Sadly, church discipline is a concept that is seemingly as misunderstood within the Church as it is by those outside the Church. For the uninitiated, the Bible speaks of church discipline in terms like “Purge the evil person from among you” (1Corinthians 5:13) and even “deliver this man to Satan.” (1 Corinthians 5:5) Our current discussion about the oft-quoted and bastardized phrase is divorced from any talk about church discipline.

When claiming that “God hates the sin, but loves the sinner,” most people are referring to those already outside the Church. And, it’s often used to soften the blow when Christians talk about sin. For example, while talking to gay family or friends, many Christians will shamefacedly mumble something about God’s clearly defined parameters for human sexuality, and then quickly and eagerly move to the point in the conversation about love, completely skipping over repentance and turning away from sin.

The overemphasis on loving the sinner at the expense of hating the sin is bad enough, but I believe that the whole concept lacks a robust understanding of the Bible’s position on God, humans, and sin.

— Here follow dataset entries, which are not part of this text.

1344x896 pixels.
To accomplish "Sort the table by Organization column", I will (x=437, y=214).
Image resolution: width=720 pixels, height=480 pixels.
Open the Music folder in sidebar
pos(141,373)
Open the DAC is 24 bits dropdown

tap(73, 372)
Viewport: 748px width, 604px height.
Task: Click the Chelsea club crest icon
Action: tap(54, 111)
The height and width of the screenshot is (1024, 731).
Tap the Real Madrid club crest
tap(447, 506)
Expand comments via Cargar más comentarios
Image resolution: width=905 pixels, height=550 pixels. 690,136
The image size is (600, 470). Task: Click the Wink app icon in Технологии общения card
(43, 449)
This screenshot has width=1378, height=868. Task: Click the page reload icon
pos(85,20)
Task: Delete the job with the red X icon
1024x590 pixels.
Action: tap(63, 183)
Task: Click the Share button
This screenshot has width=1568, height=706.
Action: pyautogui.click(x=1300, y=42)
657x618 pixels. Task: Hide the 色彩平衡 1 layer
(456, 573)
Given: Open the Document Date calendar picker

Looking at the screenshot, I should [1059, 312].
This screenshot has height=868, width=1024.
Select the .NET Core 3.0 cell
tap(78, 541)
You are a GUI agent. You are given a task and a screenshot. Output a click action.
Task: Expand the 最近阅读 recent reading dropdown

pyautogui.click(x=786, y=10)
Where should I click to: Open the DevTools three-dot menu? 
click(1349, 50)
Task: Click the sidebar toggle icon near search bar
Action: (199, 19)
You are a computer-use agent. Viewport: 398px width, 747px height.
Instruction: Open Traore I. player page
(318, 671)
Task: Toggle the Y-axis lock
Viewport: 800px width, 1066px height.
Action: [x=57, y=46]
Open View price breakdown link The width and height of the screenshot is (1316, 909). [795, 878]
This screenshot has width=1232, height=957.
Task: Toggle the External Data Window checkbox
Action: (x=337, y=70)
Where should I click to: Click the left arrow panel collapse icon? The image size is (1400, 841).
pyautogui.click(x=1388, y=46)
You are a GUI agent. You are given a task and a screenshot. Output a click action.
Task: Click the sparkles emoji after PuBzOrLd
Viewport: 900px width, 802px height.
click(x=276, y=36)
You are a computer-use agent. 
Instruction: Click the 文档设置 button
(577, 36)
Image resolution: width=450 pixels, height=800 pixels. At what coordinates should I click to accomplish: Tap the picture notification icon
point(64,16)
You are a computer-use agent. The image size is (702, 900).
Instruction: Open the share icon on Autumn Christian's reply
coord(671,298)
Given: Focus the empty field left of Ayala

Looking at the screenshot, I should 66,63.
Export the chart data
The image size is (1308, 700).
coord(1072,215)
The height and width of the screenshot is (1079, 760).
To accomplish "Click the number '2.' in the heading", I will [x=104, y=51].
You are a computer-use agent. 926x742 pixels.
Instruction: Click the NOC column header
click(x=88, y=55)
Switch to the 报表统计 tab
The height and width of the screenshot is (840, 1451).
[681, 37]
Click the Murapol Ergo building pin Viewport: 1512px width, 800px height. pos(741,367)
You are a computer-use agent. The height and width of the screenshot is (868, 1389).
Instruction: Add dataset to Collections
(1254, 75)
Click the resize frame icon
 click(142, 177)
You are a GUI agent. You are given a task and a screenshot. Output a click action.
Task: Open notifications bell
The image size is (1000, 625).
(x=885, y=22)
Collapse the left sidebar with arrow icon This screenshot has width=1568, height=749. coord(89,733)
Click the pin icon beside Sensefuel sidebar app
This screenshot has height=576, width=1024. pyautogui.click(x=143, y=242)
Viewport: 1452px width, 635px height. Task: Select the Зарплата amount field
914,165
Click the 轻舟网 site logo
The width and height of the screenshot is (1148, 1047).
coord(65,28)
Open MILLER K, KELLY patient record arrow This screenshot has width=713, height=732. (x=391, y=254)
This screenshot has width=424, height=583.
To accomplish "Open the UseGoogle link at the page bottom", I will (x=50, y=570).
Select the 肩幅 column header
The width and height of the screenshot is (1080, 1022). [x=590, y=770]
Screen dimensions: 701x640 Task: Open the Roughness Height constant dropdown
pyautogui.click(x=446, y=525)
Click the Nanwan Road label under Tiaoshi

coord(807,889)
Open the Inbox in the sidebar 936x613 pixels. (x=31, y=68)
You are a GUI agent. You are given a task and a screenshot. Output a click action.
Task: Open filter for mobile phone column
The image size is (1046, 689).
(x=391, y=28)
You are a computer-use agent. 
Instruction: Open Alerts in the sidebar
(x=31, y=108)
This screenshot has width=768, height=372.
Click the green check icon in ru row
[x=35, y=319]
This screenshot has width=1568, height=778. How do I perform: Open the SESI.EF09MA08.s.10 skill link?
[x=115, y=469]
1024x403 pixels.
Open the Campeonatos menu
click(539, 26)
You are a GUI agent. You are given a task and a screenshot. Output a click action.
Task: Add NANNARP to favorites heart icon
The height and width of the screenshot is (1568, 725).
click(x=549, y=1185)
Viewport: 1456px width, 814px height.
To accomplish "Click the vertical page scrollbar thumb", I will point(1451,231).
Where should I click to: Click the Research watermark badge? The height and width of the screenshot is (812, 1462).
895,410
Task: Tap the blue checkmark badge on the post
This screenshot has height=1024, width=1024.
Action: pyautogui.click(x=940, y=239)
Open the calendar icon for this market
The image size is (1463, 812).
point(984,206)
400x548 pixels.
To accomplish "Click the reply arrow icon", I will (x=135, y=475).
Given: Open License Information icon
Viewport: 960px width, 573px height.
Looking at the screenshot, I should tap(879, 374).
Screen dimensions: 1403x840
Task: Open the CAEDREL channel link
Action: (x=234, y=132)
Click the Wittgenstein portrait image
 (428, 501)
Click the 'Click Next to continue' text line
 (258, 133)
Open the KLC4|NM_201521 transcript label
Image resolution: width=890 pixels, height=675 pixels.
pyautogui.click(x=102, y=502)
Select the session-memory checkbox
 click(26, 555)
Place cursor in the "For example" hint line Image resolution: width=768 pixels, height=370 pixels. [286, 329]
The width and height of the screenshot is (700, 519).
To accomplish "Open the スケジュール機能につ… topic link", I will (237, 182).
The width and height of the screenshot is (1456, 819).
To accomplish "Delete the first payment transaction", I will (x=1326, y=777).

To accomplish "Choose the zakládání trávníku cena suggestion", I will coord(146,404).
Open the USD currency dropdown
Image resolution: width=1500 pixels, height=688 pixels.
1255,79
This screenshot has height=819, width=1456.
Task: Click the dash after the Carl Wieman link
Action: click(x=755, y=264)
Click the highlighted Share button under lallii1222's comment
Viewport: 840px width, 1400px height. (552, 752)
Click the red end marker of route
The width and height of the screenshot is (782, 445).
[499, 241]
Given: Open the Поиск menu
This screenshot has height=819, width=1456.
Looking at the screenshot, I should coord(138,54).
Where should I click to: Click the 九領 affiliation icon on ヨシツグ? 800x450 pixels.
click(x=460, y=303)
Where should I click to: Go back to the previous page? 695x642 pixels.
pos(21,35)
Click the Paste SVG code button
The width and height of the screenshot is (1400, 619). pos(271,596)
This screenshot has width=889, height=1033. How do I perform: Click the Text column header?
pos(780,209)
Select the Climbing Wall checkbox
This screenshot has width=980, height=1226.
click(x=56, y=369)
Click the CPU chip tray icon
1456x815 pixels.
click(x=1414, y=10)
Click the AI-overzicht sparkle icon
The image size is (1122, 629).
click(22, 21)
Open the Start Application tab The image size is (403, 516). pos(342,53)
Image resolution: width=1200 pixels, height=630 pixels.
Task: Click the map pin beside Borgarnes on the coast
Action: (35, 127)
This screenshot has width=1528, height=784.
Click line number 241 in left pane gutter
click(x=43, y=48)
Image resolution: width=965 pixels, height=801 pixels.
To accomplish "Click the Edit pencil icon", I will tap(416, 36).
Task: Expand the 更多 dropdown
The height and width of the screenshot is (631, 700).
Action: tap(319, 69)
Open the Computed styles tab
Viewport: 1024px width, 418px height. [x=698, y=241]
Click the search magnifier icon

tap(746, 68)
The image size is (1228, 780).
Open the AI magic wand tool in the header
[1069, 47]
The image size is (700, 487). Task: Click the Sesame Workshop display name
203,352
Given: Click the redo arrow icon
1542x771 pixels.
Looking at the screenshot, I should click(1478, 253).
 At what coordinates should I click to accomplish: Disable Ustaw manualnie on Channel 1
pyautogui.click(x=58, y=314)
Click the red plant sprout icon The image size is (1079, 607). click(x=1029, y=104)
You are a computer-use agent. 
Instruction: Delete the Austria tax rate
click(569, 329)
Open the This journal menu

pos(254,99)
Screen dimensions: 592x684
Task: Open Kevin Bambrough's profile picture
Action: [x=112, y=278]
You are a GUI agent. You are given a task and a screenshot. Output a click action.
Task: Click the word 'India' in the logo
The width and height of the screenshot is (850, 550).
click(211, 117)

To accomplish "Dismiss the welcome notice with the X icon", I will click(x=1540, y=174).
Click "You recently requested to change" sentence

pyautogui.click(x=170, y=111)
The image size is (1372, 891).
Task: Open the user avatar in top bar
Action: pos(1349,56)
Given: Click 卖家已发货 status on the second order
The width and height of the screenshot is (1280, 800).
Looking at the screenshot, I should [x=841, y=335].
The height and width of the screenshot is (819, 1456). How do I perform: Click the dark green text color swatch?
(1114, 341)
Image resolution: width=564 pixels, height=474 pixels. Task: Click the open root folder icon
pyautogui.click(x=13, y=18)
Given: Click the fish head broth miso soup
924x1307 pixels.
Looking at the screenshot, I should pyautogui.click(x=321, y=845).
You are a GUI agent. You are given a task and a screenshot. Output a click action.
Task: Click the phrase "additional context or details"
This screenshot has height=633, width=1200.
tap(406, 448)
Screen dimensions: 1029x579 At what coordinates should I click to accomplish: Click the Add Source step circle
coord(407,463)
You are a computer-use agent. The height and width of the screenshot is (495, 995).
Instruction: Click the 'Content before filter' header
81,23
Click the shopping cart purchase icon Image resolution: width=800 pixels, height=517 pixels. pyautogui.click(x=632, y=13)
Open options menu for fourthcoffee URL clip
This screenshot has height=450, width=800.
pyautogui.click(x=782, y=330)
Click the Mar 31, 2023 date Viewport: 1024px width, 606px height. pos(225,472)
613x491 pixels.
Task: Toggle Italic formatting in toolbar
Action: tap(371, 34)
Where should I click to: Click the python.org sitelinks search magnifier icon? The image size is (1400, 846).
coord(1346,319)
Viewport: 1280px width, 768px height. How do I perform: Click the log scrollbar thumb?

As the Psalmist writes, “But you are not a God who delights in wickedness; evil may not dwell with you. The boastful shall not stand before your eyes; you hate all evildoers. You destroy those who speak lies; the Lord abhors the bloodthirsty and deceitful man.” (Psalm 5:4-6)

Even a cursory reading of the Bible confronts the reader with the reality that God hates sin. God is holy and cannot allow sin in His presence. Humans, on the other hand, are fallen; humans are sinful. Since God cannot allow sin in His holy presence, that creates a problem for humans. How can sinful humans have a relationship with a holy God? That’s a problem that no humans can solve.